La partida de Hugo Nantes golpea una vez más. Es un amigo cuyo su recuerdo me acompañará mientras viva. Conservaré su imagen en mi menoría, y escucharé su voz contando anécdotas, con la gracia que sólo él supo añadirles.

12 de marzo de 2009.




30.12.2008 03:40

En Montevideo, los cuentistas siempre dieron que hablar. Antes se decía que eran fulanos con algún tornillo desajustado, o aprovechadores de la ingenuidad humana. Aunque en este siglo XXI los tenemos mucho más organizados en cantidad y calidad que antaño, me referiré a uno de ellos, cuyas andanzas ocurrieron por la década del 40.

Uno de los típicos ejemplares de esa "fauna" que pasó por esta ciudad, se llamaba Noutro. En los atardeceres -cuando el movimiento de personas era mayor- caminaba por Dieciocho de Julio con sombrero de ala ancha, el cuello de la camisa muy blanca con grandes picos, los puños de encaje, un chaleco multicolor como el arco iris, una capa negra y una gran cruz colgando del cuello.

Se decía que había llegado de Buenos Aires, expulsado por la policía. Según contaban, trabajaba allá con una mujer llamada "la milagrosa", "la sonámbula" y otros apelativos, según el lugar. Pasaron un buen tiempo desplumando incautos, hasta que un día la policía dijo ¡basta! y el negocio se les terminó.

#### [Sección de datos]
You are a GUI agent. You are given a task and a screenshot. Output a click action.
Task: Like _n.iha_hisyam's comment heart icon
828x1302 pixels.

#### [Descripción de la tarea]
Devuelve íntegro el fragmento del documento de más arriba, sin alterar una sola letra.

#### [Respuesta]
La partida de Hugo Nantes golpea una vez más. Es un amigo cuyo su recuerdo me acompañará mientras viva. Conservaré su imagen en mi menoría, y escucharé su voz contando anécdotas, con la gracia que sólo él supo añadirles.

12 de marzo de 2009.




30.12.2008 03:40

En Montevideo, los cuentistas siempre dieron que hablar. Antes se decía que eran fulanos con algún tornillo desajustado, o aprovechadores de la ingenuidad humana. Aunque en este siglo XXI los tenemos mucho más organizados en cantidad y calidad que antaño, me referiré a uno de ellos, cuyas andanzas ocurrieron por la década del 40.

Uno de los típicos ejemplares de esa "fauna" que pasó por esta ciudad, se llamaba Noutro. En los atardeceres -cuando el movimiento de personas era mayor- caminaba por Dieciocho de Julio con sombrero de ala ancha, el cuello de la camisa muy blanca con grandes picos, los puños de encaje, un chaleco multicolor como el arco iris, una capa negra y una gran cruz colgando del cuello.

Se decía que había llegado de Buenos Aires, expulsado por la policía. Según contaban, trabajaba allá con una mujer llamada "la milagrosa", "la sonámbula" y otros apelativos, según el lugar. Pasaron un buen tiempo desplumando incautos, hasta que un día la policía dijo ¡basta! y el negocio se les terminó.